The synagogue of Reichenbach represents a piece of Jewish-German-Polish religi­ous and cultural history that appears to be totally unknown outside Dzierżoniów and its surrounding area. Our Beiteinu Chaj-2004 Foundation has begun its work of rescue of this historic building and with the raising of awareness among the public in Germany, Poland and other countries of its existence and its history of more than 150 years of rich Jewish cultural and religious life in this small town.

The restoration of the synagogue is important for the preservati­on of the history of the building, but also for its future. In addition to serving as house of worship for the small congregation, the building will serve as a center of educati­on for the younger generation, in order to preserve the history of Reichenbach’s Jewish citizens, who after being expelled from the town in the late Middle Ages, returned around 1815 to live again in a thri­ving community, until the Hitler regime drove them out of town, the fortunate ones able to leave Germany, but all others taken to concentration camps where most — six millions, among them more than one million of children, were murdered, just because they were Jews!

The past of the synagogue, its present and its future

After the end of World War II, thousands of surviving Jewish men, women, and children were liberated from the concentrati­on camps in the area of Dzierżoniów and other parts of Poland, as well as others who had fled to the Soviet Union during the war und were fortunate to survive there, and still others who had fought as partisans in Polish forests, they streamed to Reichenbach, bringing new life to the synagogue which had escaped destruction during the Hitler years because of the courage of a non-Jewish citizen. Photographs from these years bear witness to the thousands who crowded the synagogue during Shabat.


Synagogue - 1905

Synagogue – 1905

In the summer of 1945, Reichen­bach became the Polish-Jewish city of Rychbach. A  few years la­ter, when Jewish citizens began to emigrate to Israel, South Ameri­ca, and to the USA, Rychbach was given its new, permanent name of Dzier?oniów. The synagogue was again closed in the late 1980s when it was no longer possible to get a “minyan,” i.e. ten Jewish men to hold a “tefillah,” a prayer.

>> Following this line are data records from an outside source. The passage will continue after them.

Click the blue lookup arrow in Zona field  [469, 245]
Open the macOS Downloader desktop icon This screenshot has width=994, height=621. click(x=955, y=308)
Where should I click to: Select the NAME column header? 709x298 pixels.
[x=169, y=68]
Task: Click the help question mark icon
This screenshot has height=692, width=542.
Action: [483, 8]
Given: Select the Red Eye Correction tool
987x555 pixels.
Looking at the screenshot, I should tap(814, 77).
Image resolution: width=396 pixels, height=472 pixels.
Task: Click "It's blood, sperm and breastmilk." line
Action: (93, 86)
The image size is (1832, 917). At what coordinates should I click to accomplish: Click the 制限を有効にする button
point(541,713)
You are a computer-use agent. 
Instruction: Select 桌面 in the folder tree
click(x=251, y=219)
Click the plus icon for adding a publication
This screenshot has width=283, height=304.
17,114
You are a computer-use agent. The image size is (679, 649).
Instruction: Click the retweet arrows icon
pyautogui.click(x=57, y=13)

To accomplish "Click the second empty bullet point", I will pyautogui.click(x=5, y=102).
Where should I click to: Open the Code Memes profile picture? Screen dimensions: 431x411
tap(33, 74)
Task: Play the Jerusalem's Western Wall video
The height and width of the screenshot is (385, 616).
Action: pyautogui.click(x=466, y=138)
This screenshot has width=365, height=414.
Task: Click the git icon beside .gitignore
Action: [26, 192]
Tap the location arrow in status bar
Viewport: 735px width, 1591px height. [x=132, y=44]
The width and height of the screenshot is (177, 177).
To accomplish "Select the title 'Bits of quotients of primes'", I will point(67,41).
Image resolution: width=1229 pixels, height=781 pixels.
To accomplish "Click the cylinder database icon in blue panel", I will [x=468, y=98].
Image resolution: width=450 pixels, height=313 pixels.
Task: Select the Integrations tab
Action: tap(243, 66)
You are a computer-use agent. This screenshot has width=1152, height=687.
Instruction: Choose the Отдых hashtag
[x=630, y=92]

Since the beginning of the1980s, this historic buil­ding stands unused on its original site, awaiting a new purpose. One says that next to the Stork Synagogue in Wrocław / Breslau and the former synagogue – now a storage house – in Ziębice / Münsterberg, the syna­gogue of Dzierżoniów remains the only Jewish house of worship in Si­lesia that was not burned down by the Nazis during the Kristallnacht. It also survived the devastations of World War II. But now, the syna­gogue is in an endangered condi­tion waiting urgently for its rescue.